Exercise prompt >> With pictures left out, return only the lines from the line containing "Task: Toggle the" through the end of the material below, both included.

─── Exercise material

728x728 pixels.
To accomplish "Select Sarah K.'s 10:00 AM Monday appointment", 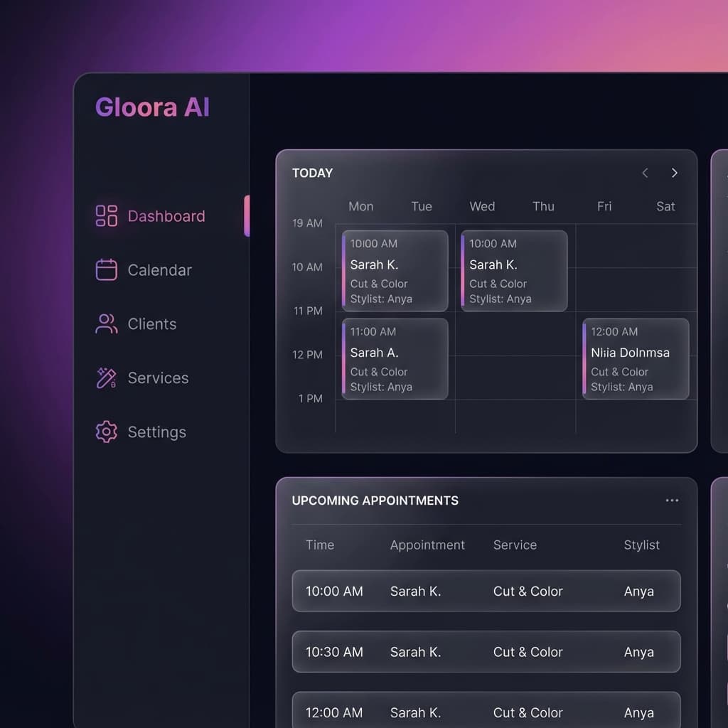I will point(395,271).
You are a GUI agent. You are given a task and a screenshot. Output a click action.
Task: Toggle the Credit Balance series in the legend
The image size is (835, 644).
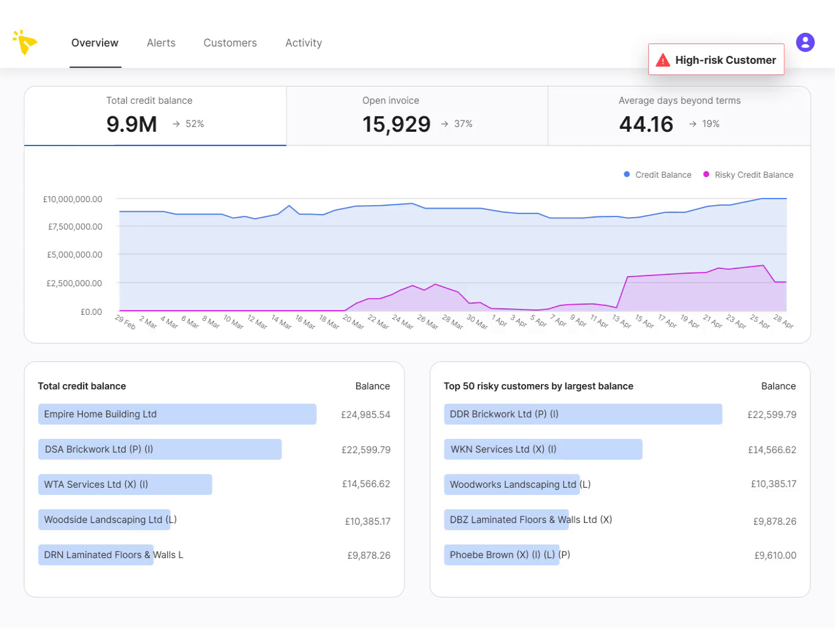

──────

Exercise response >>
Task: Toggle the Credit Balance series in the legend
The image size is (835, 644).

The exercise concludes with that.